**Text to read**
Thame Abbey then consisting of an abbot and twelve monks was surrendered to the king in 1539, and town tradesmen may have suffered some temporary loss, for Bishop Longland had recently complained of the elaborate feasts at taverns indulged in by the young monks and of the reckless extravagance of Abbot Warren; (fn. 76) but in the long run the material gain to the town was great. The abbey's lands went to Sir John Williams who also acquired the bishop's lands. (fn. 77) To this moderate and humane man the town perhaps owed during the religious changes of the Reformation period more than appears on the surface. One obvious benefit was the grammar school, founded one must suppose in response to local desire. (fn. 78) Another was the refoundation of the almshouses. (fn. 79).
Evidence for the arrangement of the market place is fuller in this century. The market or moot hall is first recorded in 1509. It had shops underneath it, four of which were leased by Geoffrey Dormer for 20s. from the Bishop of Lincoln; and a clock is mentioned in 1543. (fn. 80) As one would expect, special parts of the market were devoted to the sale of particular wares. Cock Row, the Drapery, and Sheep Row are recorded in 1509; the Butter Market, the Cornmarket, and the Hog Fair, although not recorded until the 17th century, were no doubt in existence. (fn. 81) The market cross stood between the moot hall and the head of Middle Row, with the Drapery 16 ft. to the north. (fn. 82) To the south of the cross was the common well: both were recorded in the 15th century. (fn. 83)

**Data lines**
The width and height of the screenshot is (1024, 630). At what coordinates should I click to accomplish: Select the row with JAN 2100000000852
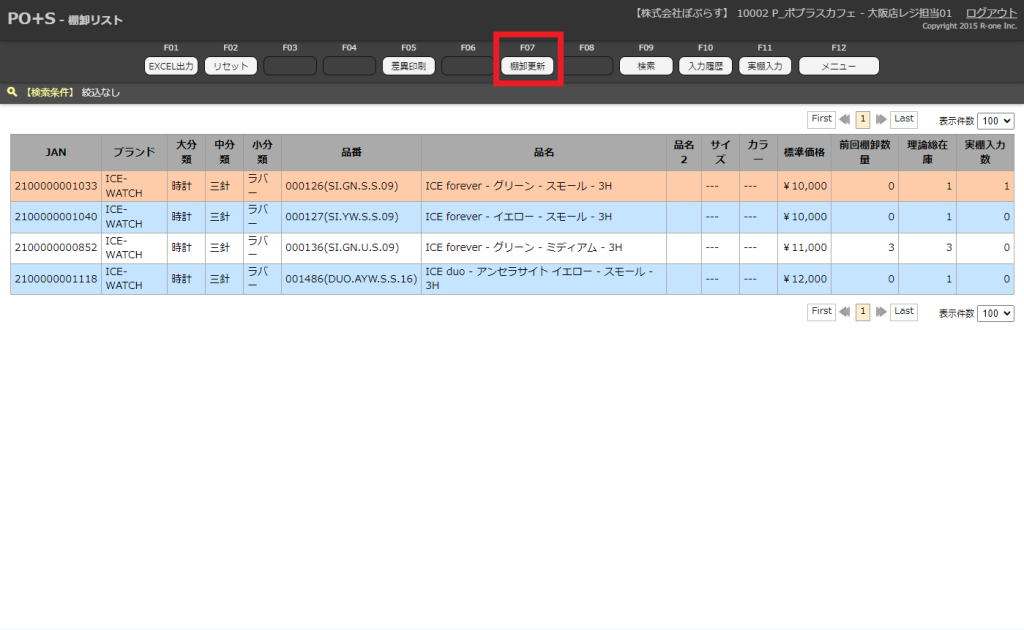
==
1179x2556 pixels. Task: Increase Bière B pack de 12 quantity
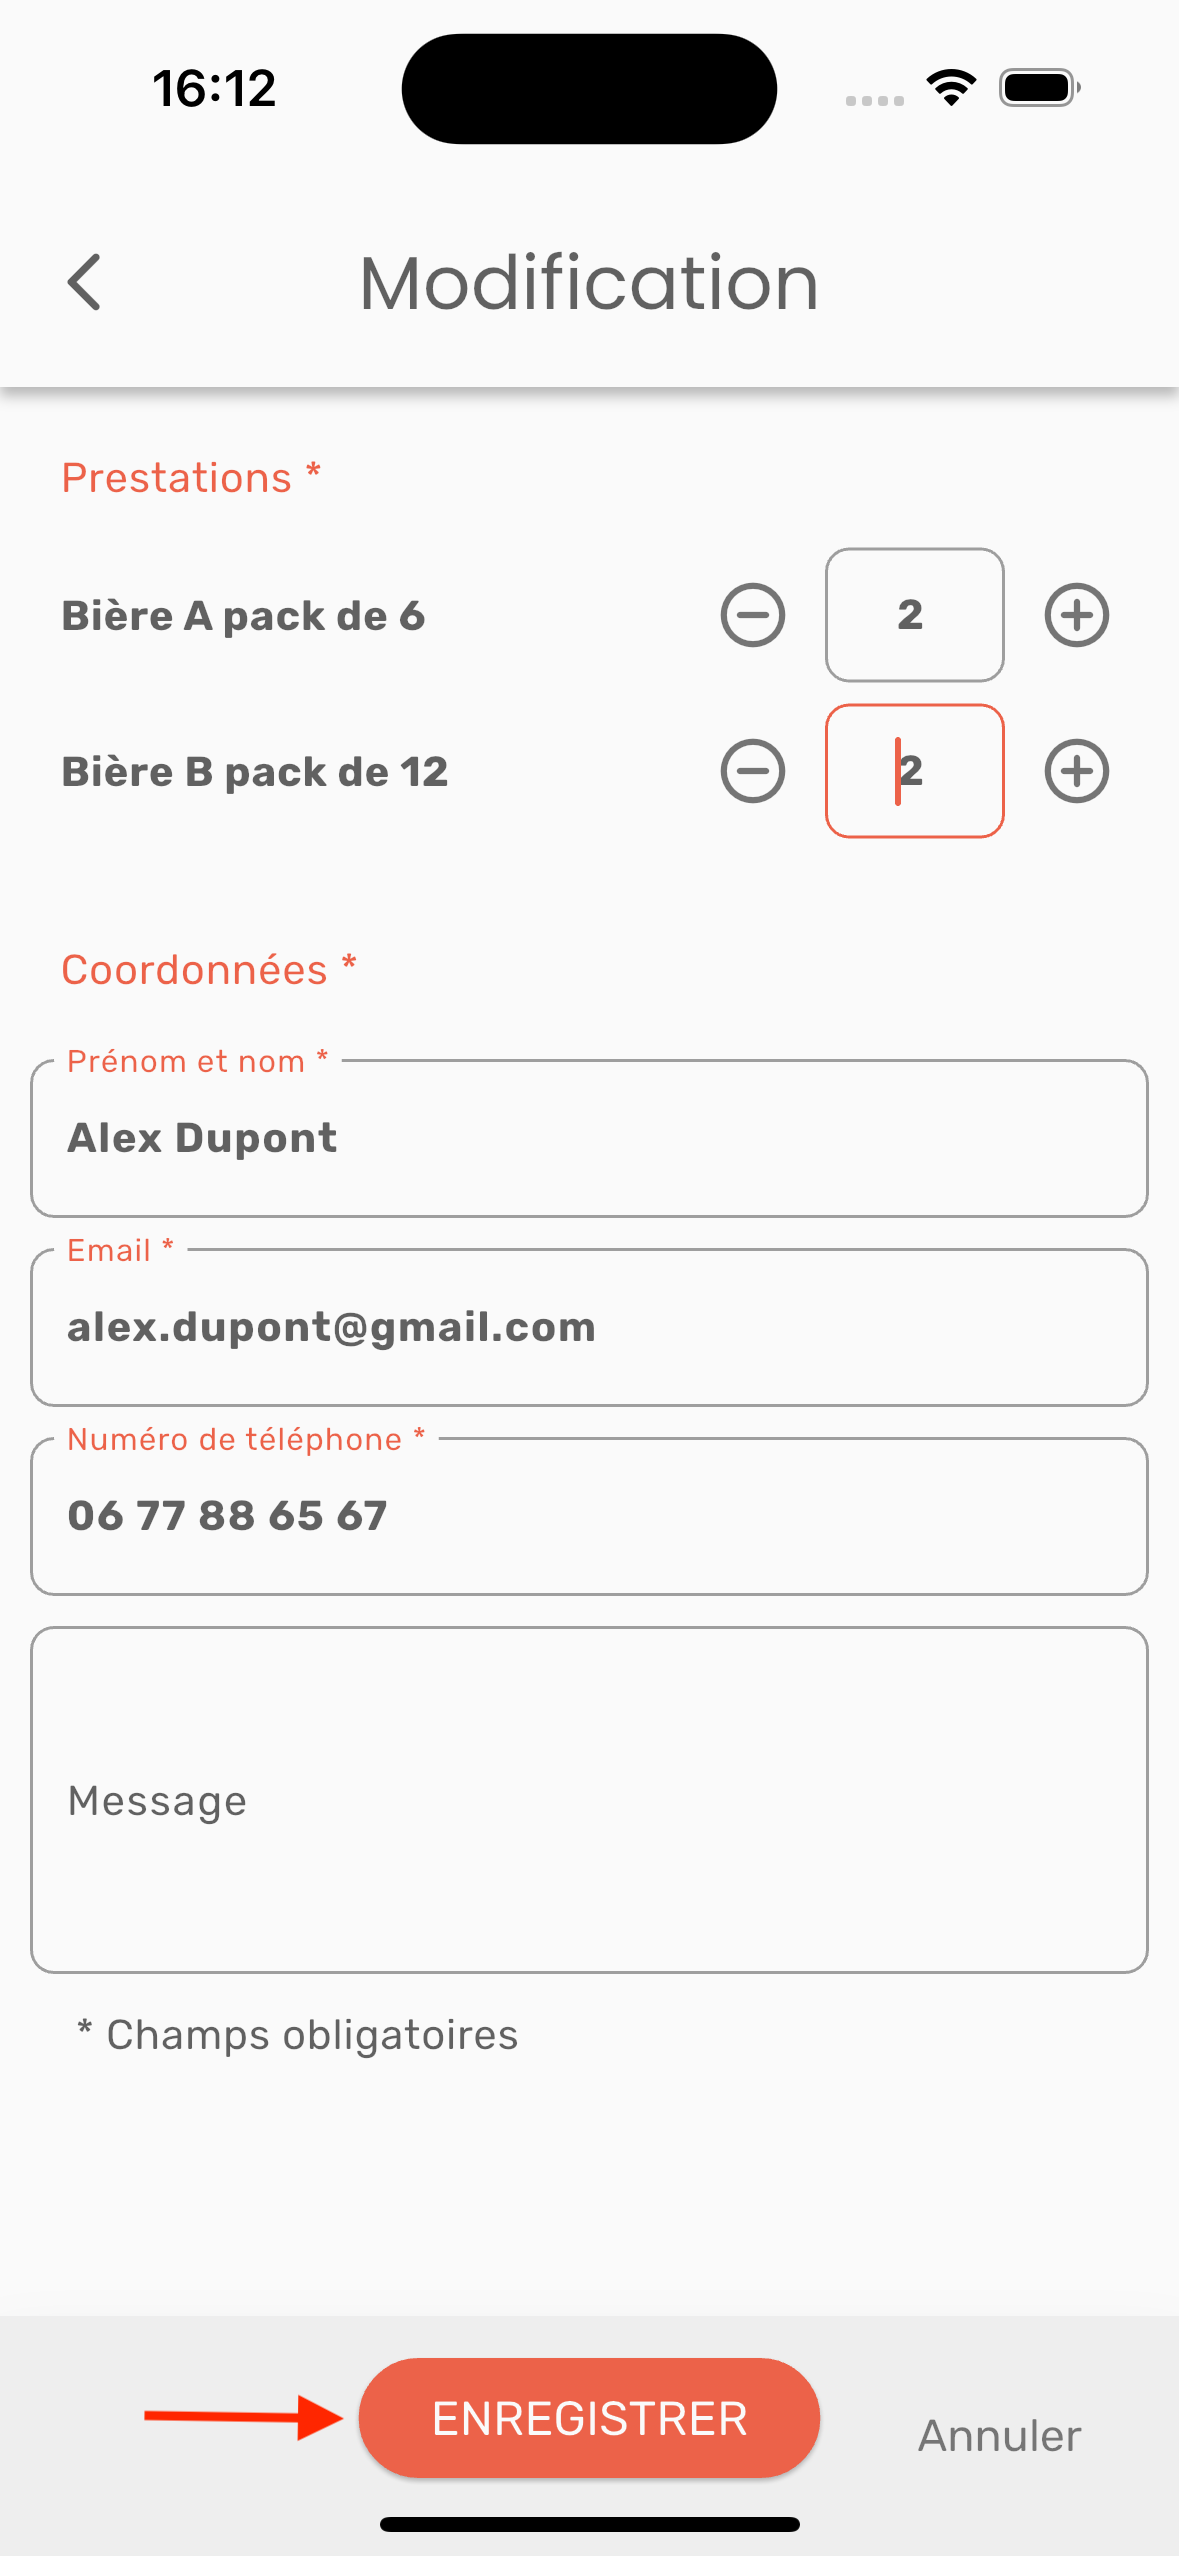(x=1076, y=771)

**Stated exercise**
Give the stretch of the passage on Thame from "Thame Abbey then" through "almshouses. (fn. 79)." again, with "monks" replaced by "canons".

**Worked solution**
Thame Abbey then consisting of an abbot and twelve canons was surrendered to the king in 1539, and town tradesmen may have suffered some temporary loss, for Bishop Longland had recently complained of the elaborate feasts at taverns indulged in by the young canons and of the reckless extravagance of Abbot Warren; (fn. 76) but in the long run the material gain to the town was great. The abbey's lands went to Sir John Williams who also acquired the bishop's lands. (fn. 77) To this moderate and humane man the town perhaps owed during the religious changes of the Reformation period more than appears on the surface. One obvious benefit was the grammar school, founded one must suppose in response to local desire. (fn. 78) Another was the refoundation of the almshouses. (fn. 79).